With Yahoo’s announcement it had confirmed 1 billion of its accounts had been hacked, you may be wondering which email provider is the most secure.

Yahoo said Wednesday user data apparently was stolen by a “state-sponsored actor” in August 2013, including names, email addresses, telephone numbers, birth dates, passwords, and security questions and answers. It was the second confirmation of a massive intrusion in recent months. Yahoo announced Sept. 22 an intruder had used forged cookies to gain access to 500 million accounts.

But Yahoo is far from the only provider that has been hacked. Google announced last month it had patched a hole in its Gmail verification system that allowed a hacker to hijack a targeted Gmail account.

The hack exploited a verification bypass vulnerability that allows users to send email from a second Gmail account and make it look like the target account was the sender. The problem was discovered by security researcher Ahmed Mehtab, founder of Security Fuse.

Kaspersky Lab reported Mehtab was able to send email as google@gmail.com and gmail@gmail.com by using deactivated, nonexistent or blocked email accounts.

People running an older version of Android could be putting their Gmail accounts at risk, CheckPoint reported Nov. 30. The cybersecurity firm said a piece of malware called Gooligan mines Android devices for email addresses and authentication tokens, giving hackers the ability to breach Gmail, Google Photos, Google Docs, Google Play, Google Drive and G Suite accounts. The company said 1 million Google accounts had been affected at a rate of 13,000 devices a day.

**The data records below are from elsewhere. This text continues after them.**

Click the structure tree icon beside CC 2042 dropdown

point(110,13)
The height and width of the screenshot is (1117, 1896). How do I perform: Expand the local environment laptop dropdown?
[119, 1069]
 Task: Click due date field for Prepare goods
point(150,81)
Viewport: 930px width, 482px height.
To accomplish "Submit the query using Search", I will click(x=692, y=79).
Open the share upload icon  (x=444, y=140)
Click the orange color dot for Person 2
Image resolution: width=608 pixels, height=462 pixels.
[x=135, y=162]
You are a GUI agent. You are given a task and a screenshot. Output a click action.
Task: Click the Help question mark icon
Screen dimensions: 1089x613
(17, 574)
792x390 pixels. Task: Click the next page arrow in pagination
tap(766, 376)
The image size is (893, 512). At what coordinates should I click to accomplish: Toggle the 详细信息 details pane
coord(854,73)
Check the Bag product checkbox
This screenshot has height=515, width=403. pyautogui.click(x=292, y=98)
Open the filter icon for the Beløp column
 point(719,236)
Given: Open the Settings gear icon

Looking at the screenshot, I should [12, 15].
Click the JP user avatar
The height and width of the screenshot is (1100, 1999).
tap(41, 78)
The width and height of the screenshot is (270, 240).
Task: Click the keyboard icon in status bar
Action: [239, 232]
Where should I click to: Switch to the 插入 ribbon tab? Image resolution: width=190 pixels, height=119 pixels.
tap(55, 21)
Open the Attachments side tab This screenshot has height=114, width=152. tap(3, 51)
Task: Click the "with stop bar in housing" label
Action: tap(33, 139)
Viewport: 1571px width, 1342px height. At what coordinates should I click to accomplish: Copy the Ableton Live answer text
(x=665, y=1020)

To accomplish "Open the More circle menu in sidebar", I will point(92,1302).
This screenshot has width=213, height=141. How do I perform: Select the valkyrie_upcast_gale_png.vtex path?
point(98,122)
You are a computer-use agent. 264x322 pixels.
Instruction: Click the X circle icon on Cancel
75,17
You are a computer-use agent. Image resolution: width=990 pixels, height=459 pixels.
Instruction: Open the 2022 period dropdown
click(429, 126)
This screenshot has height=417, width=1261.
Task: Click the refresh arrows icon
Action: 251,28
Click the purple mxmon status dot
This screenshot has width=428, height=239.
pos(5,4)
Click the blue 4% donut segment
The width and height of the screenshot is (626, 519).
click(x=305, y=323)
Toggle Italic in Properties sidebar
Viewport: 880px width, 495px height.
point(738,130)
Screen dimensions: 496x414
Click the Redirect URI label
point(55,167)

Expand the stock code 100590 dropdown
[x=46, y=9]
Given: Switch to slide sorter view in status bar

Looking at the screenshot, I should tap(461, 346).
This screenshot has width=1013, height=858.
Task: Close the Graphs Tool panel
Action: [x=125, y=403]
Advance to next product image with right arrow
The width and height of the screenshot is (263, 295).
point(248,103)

WikiHow lists several ways to hack Gmail, admonishing that it’s illegal to hack anyone’s account except your own. The first method involves a key logger that needs to be installed on a target computer. The second method is to enable autofill and let the computer do the work for you. The third method is to use a packet sniffer, which seeks out cookies.

There are three easy ways to determine if your Gmail account has been hacked, ShoutMeLoud advised last month. One way is to check the activity log at the bottom of your account page to determine when the account was last accessed. The second is to go to the forwarding page and determine whether someone has been rifling your account. Also check to see if the IMAP and/or POP features are enabled. If they are and you’re not using a third-party email program, turn them off since anyone can collect your email in their accounts if they know your password.